Liberal studies senior April Valdez Garcia found it hard to get involved at Cal Poly as a transfer student. After her classes, she would immediately go back to her home in Santa Maria, until a friend convinced her to join Nuestra Ciencia and SCM 302.
“My Spanish isn’t the best,” Valdez Garcia said. “It’s a community where I can come in and they don’t judge me on my Spanish. I really enjoy coming to Cal Poly now because it’s a community for people that speak Spanish in any way. The experience of teaching Spanish is giving me a lot of confidence.”
Students like Valdez Garcia involved in Nuestra Ciencia have felt supported in this space and a part of a community.
“We’ve heard over and over again, ‘This is the first time I felt like I belonged at Cal Poly,’” Nation said. “[They say,] ‘This is something where I feel like I’m making a difference. I’m giving back to my community. I’m part of a research group. I’m part of a teaching group.’ I think more programs that help students to feel like they’re contributing are needed.”
This quarter is the second quarter that a Spanish section of SCM 302 was offered. After the first section of the course, Yep and Nation received “super emotional” and “impactful” feedback.
“They were sharing all these personal things about what it meant to be teaching in this language,” Nation said. “One of our facilitators said, ‘I never had this experience and I would have benefited so much as a child. It was so great for me to be able to do this because I felt like I was healing my inner child.’”
Throughout her career, Nation has studied and researched science education. She has found that a lot of students, specifically women, students of color and students of different ability, are pushed out of science. They often think it is because they simply are not scientists, but Nation disagrees.
“A lot of students will come in scared of science or they’ll say, ‘I’ve never liked a science class,’” Nation said. “That’s because the class wasn’t taught the right way. Not because you’re not a scientist.
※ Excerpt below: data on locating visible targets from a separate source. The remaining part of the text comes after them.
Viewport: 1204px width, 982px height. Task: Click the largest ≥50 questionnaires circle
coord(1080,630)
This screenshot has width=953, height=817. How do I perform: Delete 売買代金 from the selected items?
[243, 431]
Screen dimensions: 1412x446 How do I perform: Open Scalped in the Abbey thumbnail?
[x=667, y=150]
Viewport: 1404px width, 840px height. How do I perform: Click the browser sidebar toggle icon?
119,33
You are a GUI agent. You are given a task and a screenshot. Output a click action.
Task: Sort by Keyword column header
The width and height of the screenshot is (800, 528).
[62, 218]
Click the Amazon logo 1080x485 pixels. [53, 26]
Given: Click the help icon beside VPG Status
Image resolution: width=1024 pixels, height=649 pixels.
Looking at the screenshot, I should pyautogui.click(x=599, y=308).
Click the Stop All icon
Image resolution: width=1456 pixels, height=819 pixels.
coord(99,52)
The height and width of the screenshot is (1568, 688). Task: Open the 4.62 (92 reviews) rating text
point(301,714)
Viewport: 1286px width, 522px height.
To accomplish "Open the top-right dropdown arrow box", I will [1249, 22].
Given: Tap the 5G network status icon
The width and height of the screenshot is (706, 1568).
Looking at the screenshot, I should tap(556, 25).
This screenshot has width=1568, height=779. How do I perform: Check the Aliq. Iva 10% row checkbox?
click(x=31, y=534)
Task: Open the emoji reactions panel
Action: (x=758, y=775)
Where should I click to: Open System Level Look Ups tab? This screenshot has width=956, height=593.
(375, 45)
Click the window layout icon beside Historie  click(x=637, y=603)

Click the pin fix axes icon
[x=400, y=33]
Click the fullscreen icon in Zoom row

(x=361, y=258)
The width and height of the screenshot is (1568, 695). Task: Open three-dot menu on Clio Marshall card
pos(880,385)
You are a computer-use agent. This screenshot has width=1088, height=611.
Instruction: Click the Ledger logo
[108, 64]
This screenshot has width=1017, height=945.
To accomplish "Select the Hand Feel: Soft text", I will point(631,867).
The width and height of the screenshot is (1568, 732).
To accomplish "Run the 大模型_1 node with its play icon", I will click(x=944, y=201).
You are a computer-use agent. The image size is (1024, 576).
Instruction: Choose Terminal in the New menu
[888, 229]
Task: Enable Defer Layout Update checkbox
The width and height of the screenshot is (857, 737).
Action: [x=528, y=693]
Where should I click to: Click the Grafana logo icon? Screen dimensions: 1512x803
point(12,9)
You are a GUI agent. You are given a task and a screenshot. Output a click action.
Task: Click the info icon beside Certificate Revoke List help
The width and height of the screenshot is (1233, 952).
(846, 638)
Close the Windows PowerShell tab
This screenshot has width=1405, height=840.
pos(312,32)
Kids are natural scientists.”
Yep never wants a language barrier to stop a child from thinking they could become a scientist. She also never wants them to think they cannot pursue a higher degree because they speak Spanish at home.
“Families said, ‘Well college is not for us,’” Yep said. “But why? Why is it not for you? If it’s not for you because you prefer to do another thing, then okay. But if you think it’s not an option for you, then I have issues. It should be an option that you don’t need to choose, but it has to be a viable option.”
Nation and Yep hope to use this program to teach future educators how to create inclusive science instruction to make all students love science, even the students whose first language is not English.